Потом мы поболтали о том, о сем, строя разные планы, которые должны были соединить нас в будущем. Сначала я строил воздушные замки, потом Элси тоже стала строить воздушные замки, скорее, уютные домики, которые казались достижимее, чем мои замки, и уж точно более привлекательными. Теперь я с уверенностью говорил о постоянном месте в американской газете, так как Уилсон, редактор «Post», обещал мне такое место с жалованием, по меньшей мере, восемьдесят долларов в месяц, которых вполне хватило бы для нас всех, но Элси все равно качала своей расчетливой головкой, пока я не стащил ее на дно лодки в мои объятия. Довольно долго мы сидели, крепко прижавшись друг к другу и не разнимая губ, но потом Элси опять отодвинулась от меня.
— Мы не должны встречаться, — сказала Элси, — мы не должны вот так встречаться. Ты улыбаешься, плохой мальчик, потому что я всегда повторяю одно и то же, но на сей раз я не шучу. Когда я говорила это прежде, мы не любили друг друга, а теперь все изменилось. Ах, мне ли не знать... С каждым свиданием ты все сильнее хочешь меня, и чем сильней ты хочешь, тем труднее мне отказывать тебе, отвергать тебя. С каждым разом меня все больше искушает желание подчиниться тебе, и я начинаю бояться себя. Если мы будем встречаться и целоваться, настанет день, когда я не выдержу. Такова человеческая природа, мой милый, женская природа, а потом я возненавижу себя и тебя тоже; наверное, тогда я покончу с собой. Отвратительно то, как я уступаю тебе, понемножку, из слабости, делаю то, чего не хочу делать. Это унизительно!
Все это время, пока она говорила, я целовал и ласкал ее. Видно, ко мне перешло немного от настойчивости Линг-га. Слова суть завеса души, и мое терпение, мое настойчивое желание приблизили нас друг к другу лучше всяких слов. День за днем я становился все опытнее, а Элси уступчивее и почти готовой сдаться.
Поэтому я продолжал целовать ее, пока она вдруг не вырвалась, не откинула назад свою головку и не вдохнула полной грудью воздух.
— Нет, ты все же плохой мальчик! Зачем ты соблазняешь меня?
— Ты просто не любишь меня, — сказал я, требовательно заглядывая ей в глаза, — не надо говорить о том, что я тебя соблазняю, ведь ты не любишь меня, если не хочешь уступить еще чуть-чуть.
— Люблю сильнее, чем ты думаешь, милый, — сказала она и на мгновение прильнула ко мне. Но уже в следующую секунду поднялась с гордым видом, резко тряхнула юбками, так что муслин громко зашуршал, и опять уселась на корме.
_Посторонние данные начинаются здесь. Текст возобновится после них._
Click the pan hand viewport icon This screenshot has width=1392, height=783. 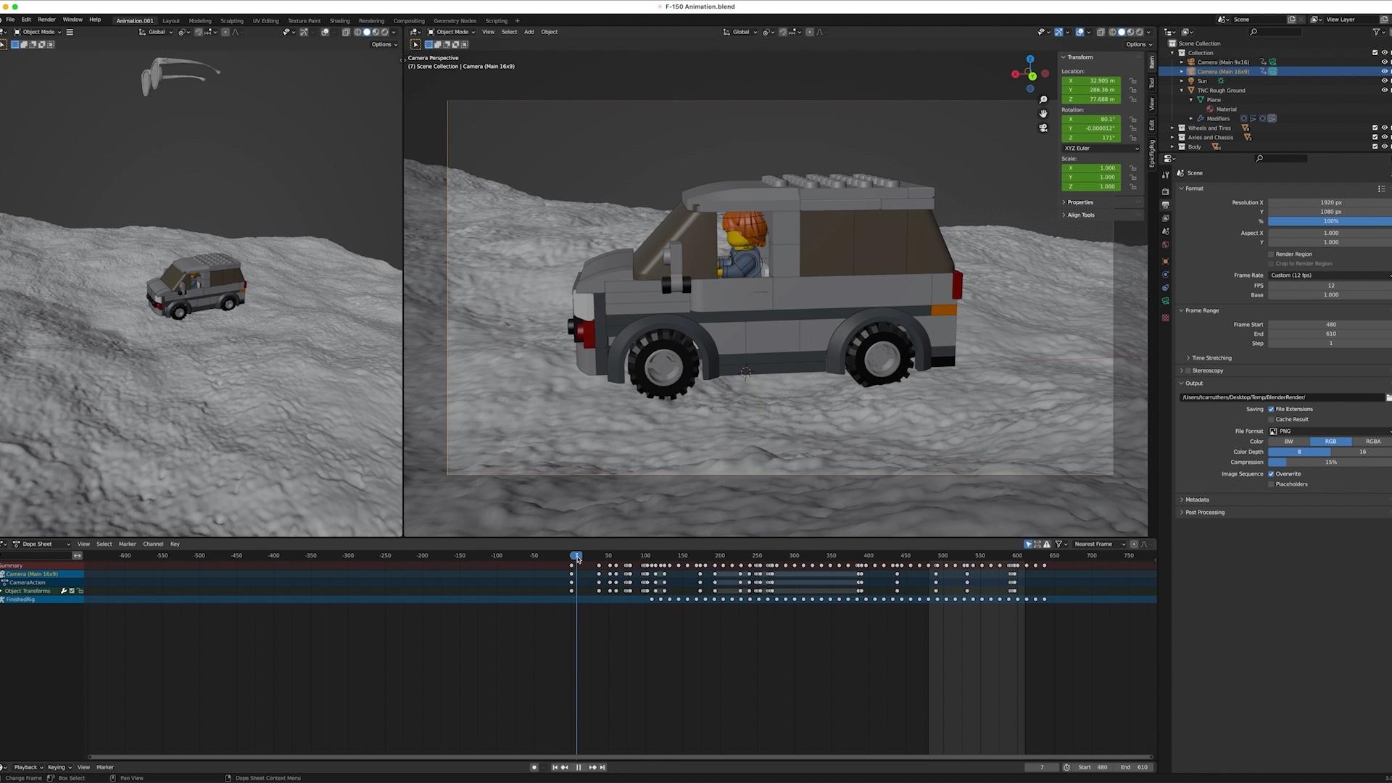point(1043,114)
Я отпустил ее. В конце концов, у меня не было права ничего требовать от нее, у меня не было права ее ласкать. Не было права! В любой момент Лингг мог призвать меня, и я бы не отказался. Все надежды на любовь и счастливую жизнь с Элси потонули в захлестнувшей меня черной волне страха. Нет, надо быть осторожнее, и я больше не посягал на Элси, хотя это дорого мне стоило. Я уже обратил внимание, что с каждой лаской, какой бы невинной она ни была, Элси все больше уступала мне. Однажды показав мне свои ручки, она уже не могла отказать мне в этом в следующий раз. Короче говоря, ей становилось все труднее отказывать мне в чем бы то ни было, ибо она тоже любила меня и желала изо всех сил. Несмотря на мое решение не заходить слишком далеко, чтобы ни в коем случае не скомпрометировать Элси, мы катились по наклонной плоскости, с каждым разом оказываясь все ниже и не имея сил повернуть назад. Не знаю, понимала ли Элси все это так же ясно, как я; теперь мне иногда кажется, что она даже лучше меня понимала, куда нас это может завести.
Однако в тот день, и мне приятно об этом думать, я решительно обуздал свою страсть и не уступил терзавшему меня желанию. Если бы Элси одарила меня своей нежностью за испытанные страдания, я бы не свернул с узкой и трудной тропы. Но она этого не сделала. По-видимому, она решила, что я обиделся, и надулась сама в ответ на мою неожиданную холодность. Устоять я не мог и добродушно поцеловал ее, возблагодарив провидение за то, что апрельское солнце не долгое и нам пора двигаться обратно.
По дороге домой Элси была мила со мной, и, целуя ее на прощание, я пообещал встречаться с ней по-прежнему и проводить с ней больше времени, чем мне удавалось прежде. Похоже было, что наши твердые решения подвергались тяжелому испытанию.